- **Short task 1**: Summarize the contract passage in two sentences.

- **Text passage**:
16.  Successors . This Agreement shall be binding upon and inure to the benefit of the Executive (and his personal representative), the Company and any successor organization or organizations that shall succeed to substantially all of the business and property of the Company and assume the Company’s obligations hereunder, whether by means of merger, consolidation, acquisition of substantially all of the assets of the Company, or operation of law. The Company shall require any successor organization or organizations to agree to assume the obligations of this Agreement.

17.  Set-off . The Company shall have no right of set-off or counterclaim in respect of any claim, debt or obligation against any payments or benefits provided for in this Agreement except as otherwise provided herein.

18.  Amendments . No Amendment to this Agreement shall be effective unless in writing and signed by both the Company and Executive. Notwithstanding the foregoing, if any compensation or benefits provided by this Agreement may result in the application of Code Section 409A, the Company shall, in consultation with the Executive, modify the Agreement in the least restrictive manner necessary in order to exclude such compensation from the definition of “deferred compensation” within the meaning of Code Section 409A or in order to comply with the provisions of Code Section 409A, other applicable provisions of the Code and/or any rules, regulations or other regulatory guidance issued under such statutory provisions, and without any diminution in the value of the payments to the Executive.

- **Entries**:
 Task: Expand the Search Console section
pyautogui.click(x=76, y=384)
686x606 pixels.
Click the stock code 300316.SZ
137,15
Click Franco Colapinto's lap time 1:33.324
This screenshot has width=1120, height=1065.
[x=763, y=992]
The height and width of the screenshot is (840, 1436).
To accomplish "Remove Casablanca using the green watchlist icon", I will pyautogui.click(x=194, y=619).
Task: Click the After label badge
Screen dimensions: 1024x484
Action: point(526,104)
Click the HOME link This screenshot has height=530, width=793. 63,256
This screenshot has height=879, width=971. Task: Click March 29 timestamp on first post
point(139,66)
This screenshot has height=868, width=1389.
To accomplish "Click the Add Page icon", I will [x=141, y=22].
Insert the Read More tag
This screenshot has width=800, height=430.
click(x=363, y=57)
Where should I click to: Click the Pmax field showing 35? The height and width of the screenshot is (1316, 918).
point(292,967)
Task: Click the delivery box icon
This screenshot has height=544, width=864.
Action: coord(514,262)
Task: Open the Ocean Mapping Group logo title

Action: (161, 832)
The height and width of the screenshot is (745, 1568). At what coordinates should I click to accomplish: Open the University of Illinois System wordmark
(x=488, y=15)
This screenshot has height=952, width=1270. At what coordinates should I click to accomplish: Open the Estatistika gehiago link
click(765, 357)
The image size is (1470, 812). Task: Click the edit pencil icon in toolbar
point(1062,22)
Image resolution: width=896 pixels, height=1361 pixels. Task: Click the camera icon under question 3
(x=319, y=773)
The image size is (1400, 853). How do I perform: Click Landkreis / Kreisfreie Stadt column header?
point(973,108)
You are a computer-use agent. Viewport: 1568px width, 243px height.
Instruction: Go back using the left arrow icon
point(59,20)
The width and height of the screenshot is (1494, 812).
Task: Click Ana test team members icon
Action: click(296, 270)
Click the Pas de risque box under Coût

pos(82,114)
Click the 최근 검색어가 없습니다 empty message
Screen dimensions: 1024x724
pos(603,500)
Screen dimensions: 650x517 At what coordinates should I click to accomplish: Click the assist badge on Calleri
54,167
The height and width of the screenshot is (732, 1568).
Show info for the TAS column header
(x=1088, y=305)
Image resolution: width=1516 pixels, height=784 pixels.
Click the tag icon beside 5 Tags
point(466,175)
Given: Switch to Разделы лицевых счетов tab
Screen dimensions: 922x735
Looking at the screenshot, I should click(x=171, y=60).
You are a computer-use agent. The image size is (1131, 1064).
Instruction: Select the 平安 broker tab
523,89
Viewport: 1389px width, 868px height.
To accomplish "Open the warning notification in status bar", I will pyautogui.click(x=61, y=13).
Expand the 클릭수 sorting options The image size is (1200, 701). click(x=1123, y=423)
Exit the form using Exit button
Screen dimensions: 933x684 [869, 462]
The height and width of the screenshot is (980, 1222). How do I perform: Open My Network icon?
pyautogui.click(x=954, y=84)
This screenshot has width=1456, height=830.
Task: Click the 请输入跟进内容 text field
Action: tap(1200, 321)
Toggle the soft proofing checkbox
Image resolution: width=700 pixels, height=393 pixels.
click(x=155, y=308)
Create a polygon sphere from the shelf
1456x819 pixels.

- **Short task 2**: Copy out the rows word for word, starting at the row that contains "Image resolution: width=1516" and continuing through the last row.

- **Correct answer 1**: The Agreement binds and benefits the Executive, the Company and any successor organization that takes over substantially all of the Company's business and property and assumes its obligations, and the Company must require any such successor to assume those obligations. The Company has no right of set-off or counterclaim against payments or benefits under the Agreement except as otherwise provided, and amendments take effect only in writing signed by both parties, although the Company, in consultation with the Executive, will modify the Agreement as needed to exclude compensation from, or comply with, Code Section 409A without diminishing the value of the payments to the Executive.

- **Correct answer 2**:
Image resolution: width=1516 pixels, height=784 pixels.
Click the tag icon beside 5 Tags
point(466,175)
Given: Switch to Разделы лицевых счетов tab
Screen dimensions: 922x735
Looking at the screenshot, I should click(x=171, y=60).
You are a computer-use agent. The image size is (1131, 1064).
Instruction: Select the 平安 broker tab
523,89
Viewport: 1389px width, 868px height.
To accomplish "Open the warning notification in status bar", I will pyautogui.click(x=61, y=13).
Expand the 클릭수 sorting options The image size is (1200, 701). click(x=1123, y=423)
Exit the form using Exit button
Screen dimensions: 933x684 [869, 462]
The height and width of the screenshot is (980, 1222). How do I perform: Open My Network icon?
pyautogui.click(x=954, y=84)
This screenshot has width=1456, height=830.
Task: Click the 请输入跟进内容 text field
Action: tap(1200, 321)
Toggle the soft proofing checkbox
Image resolution: width=700 pixels, height=393 pixels.
click(x=155, y=308)
Create a polygon sphere from the shelf
1456x819 pixels.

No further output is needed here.